そして蓋を開けると揚げ物の香ばしい匂いが漂い中には鶏の空揚げやエビフライ、アメリカンドッグなどが入っており、千歳が買った宴会セットには鶏の軟骨、枝豆、エイヒレなどの酒のつまみには最適な料理が大量に入っていた。

 

「ふふ~ん。こうやって見てみるとあたしたちがやったことは無駄じゃなかったってことってしみじみ思うなぁ。半年前にこんなことしてたら三か月分の給料は吹っ飛んでたところだったからなぁ~。今でも少し高いけど。」

 

「確かに日本海の開放には少し手間取りましたけどそれなりのものは私たちの恩恵になりましたね。何よりもごはんのお替わりも前は2回までというひどさでしたが解放後にはお替わり制限が撤廃されたのが一番の報酬ですが。」

 

海斗はまず最初に日本海の開放から着手し始めたのだ。

理由としては公には大陸とのパイプを確保し、戦争続行の為の資源の確保をするという理由であった。
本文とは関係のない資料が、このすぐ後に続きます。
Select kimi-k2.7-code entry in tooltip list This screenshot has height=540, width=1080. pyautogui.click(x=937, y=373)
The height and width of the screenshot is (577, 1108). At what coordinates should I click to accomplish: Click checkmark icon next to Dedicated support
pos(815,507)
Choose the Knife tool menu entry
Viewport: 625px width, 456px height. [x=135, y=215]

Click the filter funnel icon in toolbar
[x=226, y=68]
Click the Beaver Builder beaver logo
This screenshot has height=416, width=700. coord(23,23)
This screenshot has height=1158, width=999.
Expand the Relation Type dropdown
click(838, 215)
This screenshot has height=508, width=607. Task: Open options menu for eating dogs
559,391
確かにそのころの日本には日本近海の開放が可能な程度の資材はあったのだがその後の多方面への出撃となると全然足りない。

資源の確保が急務であったのだ。

 

「おかげで加賀さんいつもおなか空かせてましたもんね~。」

 

と、ここで観客であり、加賀のパートナーであり、心から信頼している赤城が横やりを入れてきた。

加賀の宴会セットに目を輝かせながら。

 

「そういう赤城さんだって『もう駄目~。餓死する~。』って散々言ってたじゃないですか。それにそんな目してもあげませんよ。これは私のものです。」

 

「べ、別に欲しいわけじゃないですし。そして頑張ってくださいね。一航戦の誇りにかけて頑張ってください。」

 

そう言うと赤城は何故か頬を膨らませて立ち去っていってしまった

しかしその手には彼女が最近買ったと言っていたスマホが握られていた。

 

 

おつまみが来てから選手たちのペースは一気に上昇していた。

遅れをとっていた加賀と祥鳳は他の四人に追いつき始め、横鎮の三翼鳥組はさらにペースを上げそれを引き離すという展開になっていった。

 

「ふぅ~。流石は横鎮の三翼鳥。レベルが違うわね。けど私だって負けられない!」

 

祥鳳は四本目の最後の一杯を飲み干して五本目を瑞鳳からもらった。

もう勝ちを取りに行ってるのか、コップに注がずに三翼鳥組みたいに直にラッパ飲みし始めた。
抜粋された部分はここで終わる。